11/15/10

11/11/10

Jamaica has Lionfish



Here is a recent story by Erin Burge of Coastal Carolina University:
The spear was homemade by a staff member at the Discovery Bay Marine Lab, Omar Spence. It was a Hawaiian sling style handle (short PVC tube) ziptied to an old piece of rubber tubing. The spear itself was a piece of aluminum conduit. The spear points were 4-5 prongs of heavy gauge stainless steel plugged into the end with a piece of old car tire.
The story for these pictures:
Every year I lead a 2.5 week trip to Discovery Bay, Jamaica, for undergraduates at Coastal Carolina University. While there the students take a coral reef ecology class (http://www.ecologyofcoralreefs.com) and participate in research projects that they devise (with faculty guidance). Our school has been going to Discovery Bay Marine Lab for 25 years, and I have been involved with the program since 2007. In 2007, we didn't see any lionfish on the shallow reefs of the north shore of Jamaica (see the map at the above site). On our local hardbottom dives off of SC and NC lionfish are very abundant at some sites (see my video http://www.youtube.com/watch?v=qngZBYHlznQ). During class in May 2008 we found 1 lionfish on a deep wall dive, west of DBay. In 2009 we encountered lionfish frequently (I saw saw them on 16 or 17 dives of the 40 I did). By 2010 we saw multiple individuals on EVERY dive at EVERY dive site. A partner and I removed many of the fish we encountered, but there were always more at the sites we visited infrequently. I kept fin clips and length data for these fish to send to NOAA. The largest fish we killed was 370 mm (14 1/2 in) and the smallest was 85 mm (3 1/3 in). I have seen much larger fish locally off of SC and NC. I plan to a research project (pending funding) to examine age, growth, and feeding ecology of Jamaica lionfish in May 2011. We'll need money to buy a few more pole spears, some needle-stick gloves and a better microscope. The reefs of this part of Jamaica are severely overfished, and the addition of lionfish is likely to exacerbate this problem. A pair of fish we speared at about 90' on the west forereef at DBay was herding small reef fishes into an overhanging crevice to devour them. Upon dissection they were packed with small fishes. We saved the fish we speared over a couple of weeks and the kitchen staff prepared a meal of escoveitch fish (http://eatjamaican.com/recipes/escoveitchedfish-recipe.html) for us that fed 14 people with leftovers.
Thanks!
Erin Burge

11/10/10

What do Cosumel and Eleuthera have in common?

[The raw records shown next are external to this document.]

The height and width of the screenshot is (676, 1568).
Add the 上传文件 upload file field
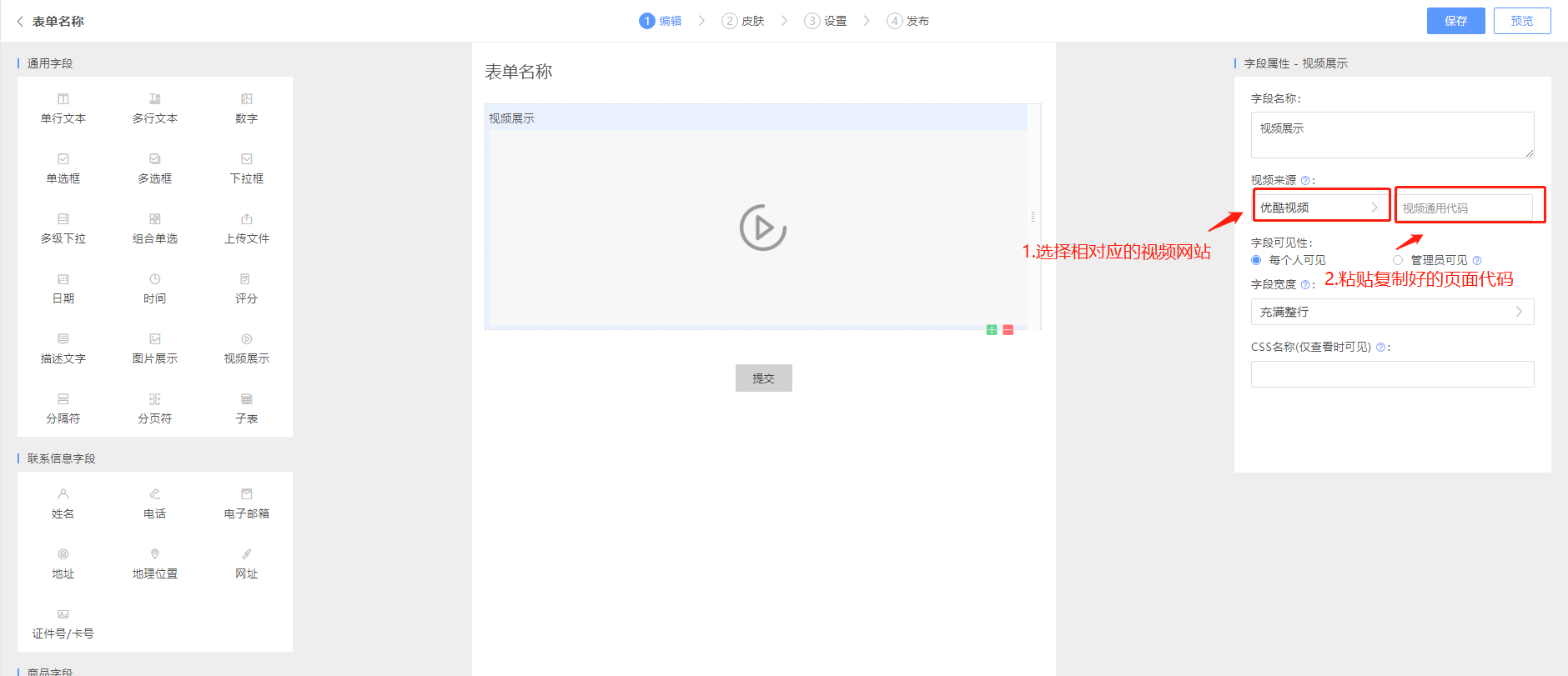tap(247, 228)
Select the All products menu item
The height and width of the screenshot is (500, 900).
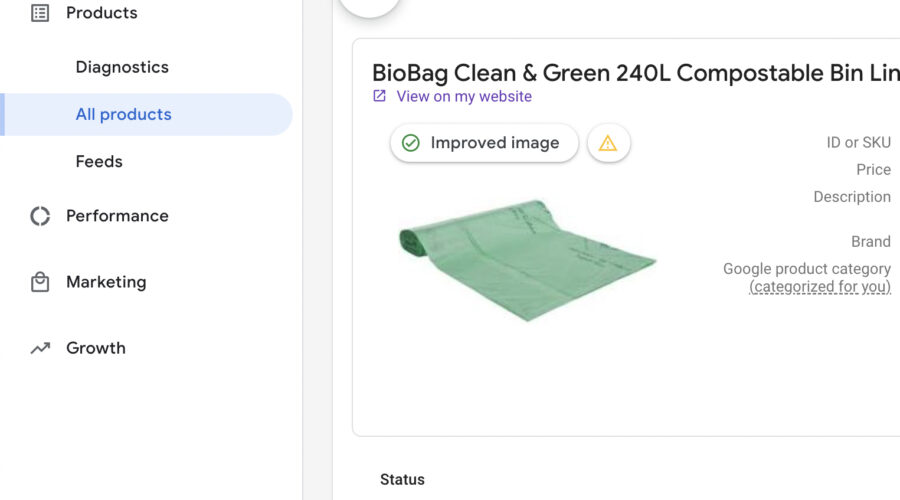tap(123, 114)
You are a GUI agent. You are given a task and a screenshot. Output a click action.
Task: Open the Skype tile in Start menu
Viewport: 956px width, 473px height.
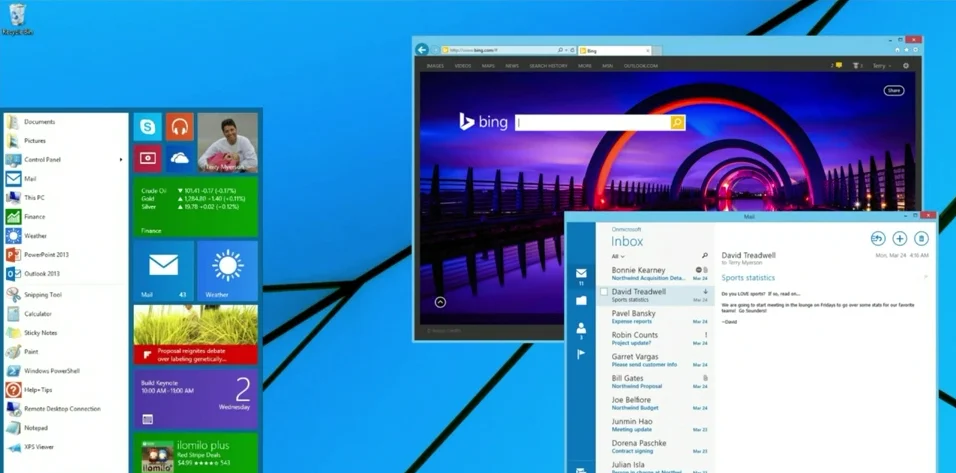tap(148, 127)
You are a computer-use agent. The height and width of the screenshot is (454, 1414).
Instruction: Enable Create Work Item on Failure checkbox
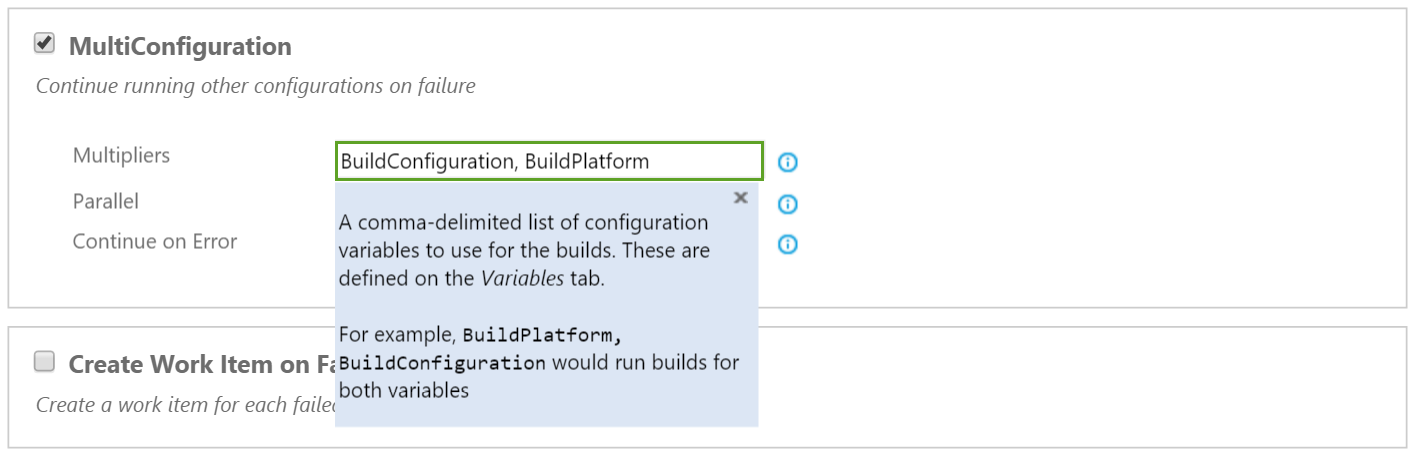click(44, 362)
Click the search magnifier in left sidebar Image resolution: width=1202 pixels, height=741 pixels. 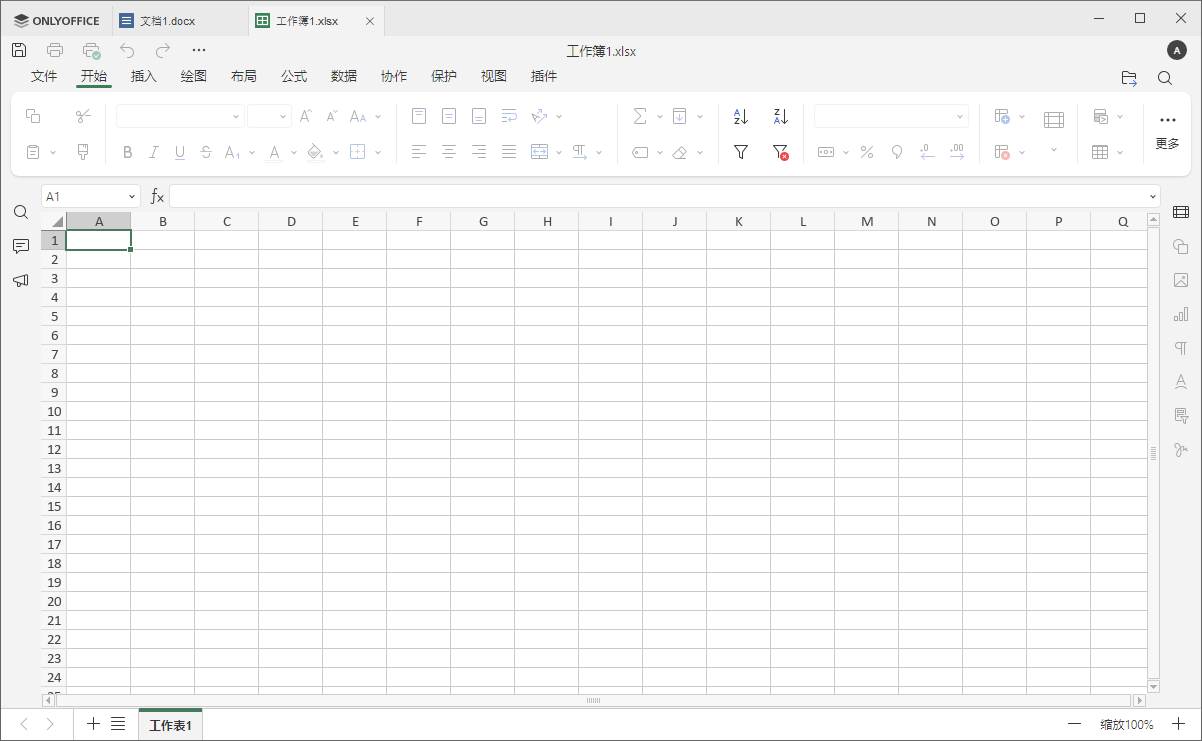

LIONFISH INVASION. I just recently receive
d lionfish sitings from Cosumel Mexico and Eleuthera Bahamas.

Cosumel: Tim, from Louisiana, was able to kill 17 lionfish at Medio reef before the captain of the dive boat made him stop. From what I understand, the government of Mexico frowns on the killing of lionfish.

John, from North Carolina (up in the hills), was on vacation in the south end of Eleuthera. He was diving a reef at about 45 ft down and noticed hundreds around this one reef head. He caught a lobster, discarded the head, and within minutes he noticed around 60 lionfish hovering around the head. The lionfish had already depleted the juvenile fish around the reef and were ready to devour anything else.

These stories prove to me that the lionfish problem is already out of control. I can not believe we are not taking greater action to eradicate this fish. PLEASE promote the killing and eating of lionfish.